The U.S. Coast Guard is broadcasting warnings three times a day, cautioning boaters to be on the lookout in the northern end of the bay. Most of the debris, which could damage boats and smash into piers and docks, was unleashed by the heavy rains accompanying the remnants of Hurricane Ivan. The extra water forced the weekend opening of the Susquehanna dams.
"There's all this stuff in the water," said Mark Huppert, a fisherman who had to navigate his way Tuesday night around tree limbs and floating barrels near Pooles Island. "You definitely could do some serious damage to your boat if you didn't watch out."
Rising waters over the weekend overwhelmed Pennsylvania and New York rivers that empty into the Susquehanna, threatening Port Deposit and prompting operators of the Conowingo Dam to open 33 of its 50 floodgates Sunday night. By yesterday, the river had receded below flood level and only nine gates were still open.

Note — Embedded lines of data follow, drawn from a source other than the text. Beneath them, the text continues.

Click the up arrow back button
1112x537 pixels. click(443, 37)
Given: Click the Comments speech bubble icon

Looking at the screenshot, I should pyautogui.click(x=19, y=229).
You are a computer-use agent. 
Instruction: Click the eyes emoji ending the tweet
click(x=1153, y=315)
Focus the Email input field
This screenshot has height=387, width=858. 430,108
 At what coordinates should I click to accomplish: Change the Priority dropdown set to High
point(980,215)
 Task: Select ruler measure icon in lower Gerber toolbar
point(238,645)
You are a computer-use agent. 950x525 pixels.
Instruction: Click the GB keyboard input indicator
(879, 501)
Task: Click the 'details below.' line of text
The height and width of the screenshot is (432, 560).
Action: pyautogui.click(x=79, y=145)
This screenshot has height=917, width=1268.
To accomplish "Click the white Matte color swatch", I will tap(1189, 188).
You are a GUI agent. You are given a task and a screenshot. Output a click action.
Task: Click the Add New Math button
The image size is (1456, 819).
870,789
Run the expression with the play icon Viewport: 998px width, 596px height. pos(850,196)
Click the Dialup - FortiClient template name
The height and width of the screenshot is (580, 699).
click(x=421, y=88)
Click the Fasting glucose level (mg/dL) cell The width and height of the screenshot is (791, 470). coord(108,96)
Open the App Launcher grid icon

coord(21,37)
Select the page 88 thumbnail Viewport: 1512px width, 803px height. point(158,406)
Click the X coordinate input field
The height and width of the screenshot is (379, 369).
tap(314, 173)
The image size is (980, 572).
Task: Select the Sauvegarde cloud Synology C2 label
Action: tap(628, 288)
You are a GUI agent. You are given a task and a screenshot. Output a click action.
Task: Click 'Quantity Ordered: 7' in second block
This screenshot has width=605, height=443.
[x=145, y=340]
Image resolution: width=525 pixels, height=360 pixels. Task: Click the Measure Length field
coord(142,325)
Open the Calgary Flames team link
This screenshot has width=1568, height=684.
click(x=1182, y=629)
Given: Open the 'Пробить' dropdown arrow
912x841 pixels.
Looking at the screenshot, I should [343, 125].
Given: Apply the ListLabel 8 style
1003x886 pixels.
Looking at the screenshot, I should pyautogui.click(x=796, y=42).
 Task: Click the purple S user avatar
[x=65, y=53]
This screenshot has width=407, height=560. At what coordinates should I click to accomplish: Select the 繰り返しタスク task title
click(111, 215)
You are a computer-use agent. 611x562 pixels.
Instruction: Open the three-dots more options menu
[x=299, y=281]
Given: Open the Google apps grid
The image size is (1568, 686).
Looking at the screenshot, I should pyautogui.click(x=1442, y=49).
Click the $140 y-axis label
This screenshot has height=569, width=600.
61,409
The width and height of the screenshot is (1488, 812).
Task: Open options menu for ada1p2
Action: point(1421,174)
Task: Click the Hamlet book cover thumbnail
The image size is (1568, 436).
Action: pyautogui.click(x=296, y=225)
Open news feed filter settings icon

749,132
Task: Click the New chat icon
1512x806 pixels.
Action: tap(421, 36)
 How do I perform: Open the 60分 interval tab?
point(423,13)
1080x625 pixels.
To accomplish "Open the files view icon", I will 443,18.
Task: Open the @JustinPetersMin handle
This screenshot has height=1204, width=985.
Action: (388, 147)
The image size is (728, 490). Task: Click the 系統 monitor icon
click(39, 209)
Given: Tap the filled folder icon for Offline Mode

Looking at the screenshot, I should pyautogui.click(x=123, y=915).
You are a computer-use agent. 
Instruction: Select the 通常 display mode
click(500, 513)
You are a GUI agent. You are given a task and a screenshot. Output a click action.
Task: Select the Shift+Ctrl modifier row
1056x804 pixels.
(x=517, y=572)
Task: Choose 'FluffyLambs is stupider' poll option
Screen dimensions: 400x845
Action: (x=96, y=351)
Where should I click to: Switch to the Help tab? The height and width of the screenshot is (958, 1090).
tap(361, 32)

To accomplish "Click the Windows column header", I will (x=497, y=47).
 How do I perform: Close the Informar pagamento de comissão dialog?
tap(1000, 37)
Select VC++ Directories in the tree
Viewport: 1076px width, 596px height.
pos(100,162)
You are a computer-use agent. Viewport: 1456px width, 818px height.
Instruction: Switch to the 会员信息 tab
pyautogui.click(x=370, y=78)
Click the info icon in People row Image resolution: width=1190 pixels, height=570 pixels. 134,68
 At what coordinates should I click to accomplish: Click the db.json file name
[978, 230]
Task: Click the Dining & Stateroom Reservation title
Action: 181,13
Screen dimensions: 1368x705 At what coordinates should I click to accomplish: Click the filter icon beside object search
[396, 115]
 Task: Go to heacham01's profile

But marine authorities cautioned that the uprooted trees and piles of debris that raced through the floodgates will likely linger in the Chesapeake Bay for weeks.
Environmentalists fear another long-term consequence: large amounts of sediment could have been carried into the bay along with the debris.
The flooding occurred just as environmental groups were celebrating a rebound in underwater grasses. The grasses, crucial for crabs and waterfowl, have been in decline for years.
Last month, however, scientists found close to a dozen species of tall, thick grasses in the upper end of the bay.
Sediment "clouds the water, which will impact the growth of the grasses," said Scott Phillips, the U.S. Geological Survey's Chesapeake Bay coordinator. "It can actually bury some of the grasses if the sediment load is large enough."
The water as far south as a mile from the Bay Bridge by yesterday had turned a deep brown -- the color of dark coffee, according to Karl Willey, a captain who runs an oyster-replenishing program with the Chesapeake Bay Foundation.
"It's amazing. I've never seen it like this before," said Willey, who was interviewed by phone from his boat. He said he could see a swirl that looked deeper and darker than the water did after Tropical Storm Isabel.
Environmentalists believe there has not been this much sediment or debris since 1996, when melting snow overwhelmed the Susquehanna dams and dumped a record amount of rubbish in the bay.
Nonetheless, scientists were cautiously optimistic that it would not significantly harm grass growth, which is winding down for the season.
Phillips said his staff is still analyzing water samples taken earlier this week to assess the environmental consequences of the floodwaters dumped into the bay. State Department of Natural Resources staff will also do their own study in the upper bay.
Boaters face a more immediate risk as debris becomes less visible as it starts to sink below the surface, threatening to smash propellers and hulls and even tip vessels. Coast Guard patrols are working to mark the most hazardous refuse and will keep broadcasting warnings on marine radio until Oct. 4.